**Collected data:**
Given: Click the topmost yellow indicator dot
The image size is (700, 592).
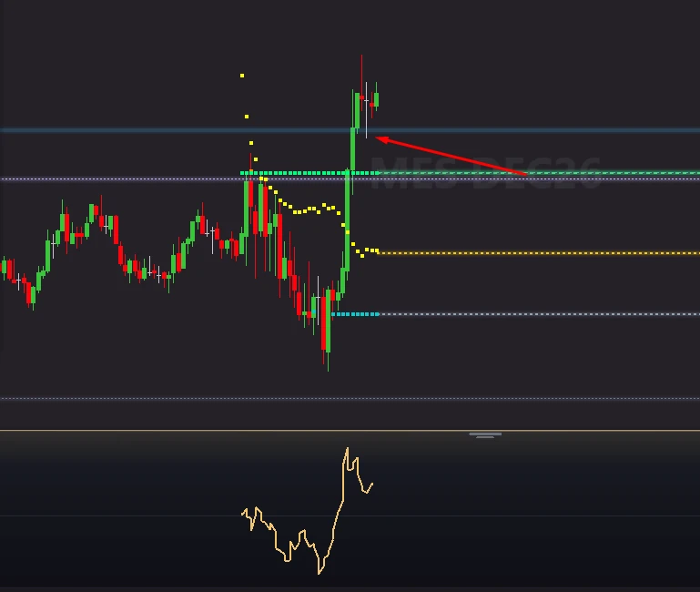Looking at the screenshot, I should 242,76.
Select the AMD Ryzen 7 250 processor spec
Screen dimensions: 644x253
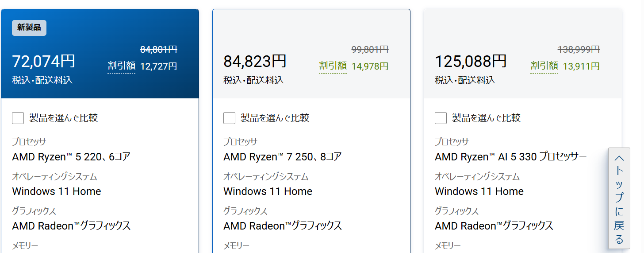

**Work request:**
Your answer must be the lines from the one containing "Select the AMD Ryzen 7 250 processor spec" through the last line of the records, printed exactly with no pictures; please include both ends.

**Answer section:**
Select the AMD Ryzen 7 250 processor spec
Screen dimensions: 644x253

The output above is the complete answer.